WHAT THIS TASK INVOLVES:
Below are lines of data, and only some are wanted. Please repeat exactly those from the line that has "2101x1736 pixels." through the line that has "You are a computer-use agent. The".
***** DATASET RECORDS
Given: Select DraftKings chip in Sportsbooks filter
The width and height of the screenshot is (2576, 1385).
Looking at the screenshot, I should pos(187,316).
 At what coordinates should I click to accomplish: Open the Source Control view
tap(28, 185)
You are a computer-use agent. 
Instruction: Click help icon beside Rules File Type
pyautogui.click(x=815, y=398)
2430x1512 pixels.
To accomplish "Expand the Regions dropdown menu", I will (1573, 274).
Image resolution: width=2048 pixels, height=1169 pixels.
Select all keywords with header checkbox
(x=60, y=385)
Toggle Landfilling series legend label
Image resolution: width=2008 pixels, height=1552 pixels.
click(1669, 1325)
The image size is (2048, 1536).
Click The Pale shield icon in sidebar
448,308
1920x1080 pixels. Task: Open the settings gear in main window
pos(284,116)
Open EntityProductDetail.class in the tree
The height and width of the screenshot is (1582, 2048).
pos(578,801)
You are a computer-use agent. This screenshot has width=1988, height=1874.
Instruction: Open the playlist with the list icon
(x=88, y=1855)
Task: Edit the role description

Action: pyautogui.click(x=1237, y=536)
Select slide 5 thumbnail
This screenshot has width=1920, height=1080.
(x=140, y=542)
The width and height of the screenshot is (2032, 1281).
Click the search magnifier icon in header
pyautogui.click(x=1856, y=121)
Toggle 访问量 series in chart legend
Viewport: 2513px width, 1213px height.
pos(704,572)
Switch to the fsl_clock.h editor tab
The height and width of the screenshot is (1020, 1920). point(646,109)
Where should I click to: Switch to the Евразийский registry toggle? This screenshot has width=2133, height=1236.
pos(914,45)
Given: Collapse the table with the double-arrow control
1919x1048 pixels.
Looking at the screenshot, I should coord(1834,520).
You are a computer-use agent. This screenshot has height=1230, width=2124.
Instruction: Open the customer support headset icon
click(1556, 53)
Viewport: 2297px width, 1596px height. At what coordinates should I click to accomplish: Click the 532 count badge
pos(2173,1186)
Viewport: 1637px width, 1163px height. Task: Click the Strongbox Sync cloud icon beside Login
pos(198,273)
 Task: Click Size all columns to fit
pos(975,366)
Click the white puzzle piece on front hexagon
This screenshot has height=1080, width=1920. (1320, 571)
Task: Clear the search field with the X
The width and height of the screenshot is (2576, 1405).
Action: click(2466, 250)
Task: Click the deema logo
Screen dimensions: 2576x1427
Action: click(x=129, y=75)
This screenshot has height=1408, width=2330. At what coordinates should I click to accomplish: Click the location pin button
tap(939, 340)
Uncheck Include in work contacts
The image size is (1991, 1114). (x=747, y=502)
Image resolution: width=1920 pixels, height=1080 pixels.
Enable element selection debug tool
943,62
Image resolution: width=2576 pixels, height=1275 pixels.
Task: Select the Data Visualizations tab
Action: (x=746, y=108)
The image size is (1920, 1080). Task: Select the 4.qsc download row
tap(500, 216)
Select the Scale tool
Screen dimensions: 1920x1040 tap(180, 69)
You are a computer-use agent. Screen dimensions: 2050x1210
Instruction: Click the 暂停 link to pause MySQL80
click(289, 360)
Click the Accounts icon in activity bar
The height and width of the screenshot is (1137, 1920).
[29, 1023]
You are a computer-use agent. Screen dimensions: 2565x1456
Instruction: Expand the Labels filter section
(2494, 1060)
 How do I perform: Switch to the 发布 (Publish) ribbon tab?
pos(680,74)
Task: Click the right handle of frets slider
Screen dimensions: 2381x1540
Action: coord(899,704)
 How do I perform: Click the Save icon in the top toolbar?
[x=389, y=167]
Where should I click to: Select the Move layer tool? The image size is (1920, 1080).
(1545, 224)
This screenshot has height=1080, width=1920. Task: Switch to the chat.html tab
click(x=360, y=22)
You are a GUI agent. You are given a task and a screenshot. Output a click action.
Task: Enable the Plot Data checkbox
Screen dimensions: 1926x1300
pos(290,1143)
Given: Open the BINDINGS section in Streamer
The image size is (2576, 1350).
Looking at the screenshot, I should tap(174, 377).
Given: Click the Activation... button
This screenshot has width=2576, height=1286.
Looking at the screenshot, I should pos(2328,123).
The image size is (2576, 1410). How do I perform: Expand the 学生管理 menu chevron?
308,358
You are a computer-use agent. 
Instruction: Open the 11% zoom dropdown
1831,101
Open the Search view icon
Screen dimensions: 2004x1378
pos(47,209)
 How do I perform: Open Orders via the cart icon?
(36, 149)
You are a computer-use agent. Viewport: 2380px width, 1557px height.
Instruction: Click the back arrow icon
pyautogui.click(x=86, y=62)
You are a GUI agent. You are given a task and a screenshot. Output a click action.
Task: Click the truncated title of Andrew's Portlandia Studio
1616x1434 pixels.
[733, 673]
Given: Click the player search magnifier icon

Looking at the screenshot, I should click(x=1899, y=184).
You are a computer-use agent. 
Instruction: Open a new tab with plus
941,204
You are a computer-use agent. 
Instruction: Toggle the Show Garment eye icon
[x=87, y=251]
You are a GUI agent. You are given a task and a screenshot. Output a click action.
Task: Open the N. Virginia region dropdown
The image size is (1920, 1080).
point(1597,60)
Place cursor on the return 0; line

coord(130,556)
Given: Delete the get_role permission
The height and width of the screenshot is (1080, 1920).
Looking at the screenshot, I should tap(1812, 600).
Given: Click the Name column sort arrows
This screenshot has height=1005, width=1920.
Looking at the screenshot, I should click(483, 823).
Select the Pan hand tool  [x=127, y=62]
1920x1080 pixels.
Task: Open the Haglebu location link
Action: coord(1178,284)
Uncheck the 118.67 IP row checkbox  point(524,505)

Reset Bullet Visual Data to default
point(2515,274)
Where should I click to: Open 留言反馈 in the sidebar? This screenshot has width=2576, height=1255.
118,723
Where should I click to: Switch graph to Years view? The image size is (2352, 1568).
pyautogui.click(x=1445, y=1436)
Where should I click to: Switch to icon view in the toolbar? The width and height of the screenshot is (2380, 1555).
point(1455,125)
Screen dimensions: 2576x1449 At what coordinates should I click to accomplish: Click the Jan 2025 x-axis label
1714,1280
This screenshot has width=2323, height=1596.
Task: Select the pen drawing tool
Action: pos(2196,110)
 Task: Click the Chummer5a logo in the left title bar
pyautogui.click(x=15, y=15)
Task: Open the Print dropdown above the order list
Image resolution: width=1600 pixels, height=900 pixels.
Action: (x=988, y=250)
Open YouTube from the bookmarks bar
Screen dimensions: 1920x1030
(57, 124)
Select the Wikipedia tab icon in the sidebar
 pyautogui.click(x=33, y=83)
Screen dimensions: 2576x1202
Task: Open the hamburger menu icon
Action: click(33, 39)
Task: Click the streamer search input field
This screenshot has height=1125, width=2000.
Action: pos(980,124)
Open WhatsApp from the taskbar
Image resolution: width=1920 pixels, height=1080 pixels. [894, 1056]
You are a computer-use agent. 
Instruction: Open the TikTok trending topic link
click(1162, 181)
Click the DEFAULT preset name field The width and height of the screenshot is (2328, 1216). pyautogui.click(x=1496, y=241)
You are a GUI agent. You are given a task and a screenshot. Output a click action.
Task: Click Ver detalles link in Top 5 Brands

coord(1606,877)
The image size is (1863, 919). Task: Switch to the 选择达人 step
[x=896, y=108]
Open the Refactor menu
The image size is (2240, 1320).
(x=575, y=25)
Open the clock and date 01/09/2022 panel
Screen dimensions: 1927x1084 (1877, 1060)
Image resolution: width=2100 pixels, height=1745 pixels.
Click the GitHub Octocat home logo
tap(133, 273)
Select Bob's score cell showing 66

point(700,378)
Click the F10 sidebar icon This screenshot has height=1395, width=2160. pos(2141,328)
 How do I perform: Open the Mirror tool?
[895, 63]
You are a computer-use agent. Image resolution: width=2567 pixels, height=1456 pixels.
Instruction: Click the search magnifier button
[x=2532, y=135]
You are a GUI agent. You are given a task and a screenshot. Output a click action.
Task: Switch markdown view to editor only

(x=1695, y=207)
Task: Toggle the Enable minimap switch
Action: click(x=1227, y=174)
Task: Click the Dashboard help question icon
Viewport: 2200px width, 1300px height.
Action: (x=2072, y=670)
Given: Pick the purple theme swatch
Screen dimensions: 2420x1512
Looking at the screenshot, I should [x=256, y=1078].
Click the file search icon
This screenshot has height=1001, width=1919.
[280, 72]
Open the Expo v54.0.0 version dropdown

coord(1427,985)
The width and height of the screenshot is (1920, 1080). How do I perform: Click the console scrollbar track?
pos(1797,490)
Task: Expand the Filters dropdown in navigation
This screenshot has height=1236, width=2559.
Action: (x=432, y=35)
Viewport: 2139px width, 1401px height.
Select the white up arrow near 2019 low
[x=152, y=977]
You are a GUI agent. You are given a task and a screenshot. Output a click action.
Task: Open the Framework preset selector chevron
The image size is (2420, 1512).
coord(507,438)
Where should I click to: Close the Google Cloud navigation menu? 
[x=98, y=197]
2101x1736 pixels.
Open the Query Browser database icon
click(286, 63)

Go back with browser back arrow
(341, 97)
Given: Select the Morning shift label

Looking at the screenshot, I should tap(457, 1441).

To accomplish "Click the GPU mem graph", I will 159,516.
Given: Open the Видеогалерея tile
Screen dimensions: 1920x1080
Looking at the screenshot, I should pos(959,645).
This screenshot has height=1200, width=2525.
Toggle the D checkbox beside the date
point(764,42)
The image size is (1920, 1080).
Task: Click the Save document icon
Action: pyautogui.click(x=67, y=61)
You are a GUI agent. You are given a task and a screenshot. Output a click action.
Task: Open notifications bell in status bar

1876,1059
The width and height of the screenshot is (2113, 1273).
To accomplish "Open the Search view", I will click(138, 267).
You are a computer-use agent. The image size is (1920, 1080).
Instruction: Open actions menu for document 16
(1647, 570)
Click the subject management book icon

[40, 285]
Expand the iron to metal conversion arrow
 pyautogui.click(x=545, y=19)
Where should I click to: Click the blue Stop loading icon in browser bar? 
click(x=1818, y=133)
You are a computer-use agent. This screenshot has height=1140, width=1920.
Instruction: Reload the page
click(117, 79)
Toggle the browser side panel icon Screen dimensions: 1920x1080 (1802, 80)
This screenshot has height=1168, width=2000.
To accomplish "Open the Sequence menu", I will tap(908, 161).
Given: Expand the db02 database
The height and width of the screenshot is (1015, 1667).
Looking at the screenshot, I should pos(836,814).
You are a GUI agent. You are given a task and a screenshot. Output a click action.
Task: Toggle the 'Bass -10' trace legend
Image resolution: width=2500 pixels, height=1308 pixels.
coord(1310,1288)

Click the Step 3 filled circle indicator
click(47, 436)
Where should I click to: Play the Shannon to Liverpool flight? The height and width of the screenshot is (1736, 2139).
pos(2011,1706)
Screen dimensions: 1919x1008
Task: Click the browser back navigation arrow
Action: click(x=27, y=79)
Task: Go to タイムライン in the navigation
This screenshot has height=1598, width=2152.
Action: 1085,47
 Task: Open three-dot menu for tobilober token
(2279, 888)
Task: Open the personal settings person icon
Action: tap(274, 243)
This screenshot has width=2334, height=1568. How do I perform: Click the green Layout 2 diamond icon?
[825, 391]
**********
SOLUTION FOR THIS TASK:
2101x1736 pixels.
Open the Query Browser database icon
click(286, 63)

Go back with browser back arrow
(341, 97)
Given: Select the Morning shift label

Looking at the screenshot, I should tap(457, 1441).

To accomplish "Click the GPU mem graph", I will 159,516.
Given: Open the Видеогалерея tile
Screen dimensions: 1920x1080
Looking at the screenshot, I should pos(959,645).
This screenshot has height=1200, width=2525.
Toggle the D checkbox beside the date
point(764,42)
The image size is (1920, 1080).
Task: Click the Save document icon
Action: pyautogui.click(x=67, y=61)
You are a GUI agent. You are given a task and a screenshot. Output a click action.
Task: Open notifications bell in status bar

1876,1059
The width and height of the screenshot is (2113, 1273).
To accomplish "Open the Search view", I will click(138, 267).
You are a computer-use agent. The image size is (1920, 1080).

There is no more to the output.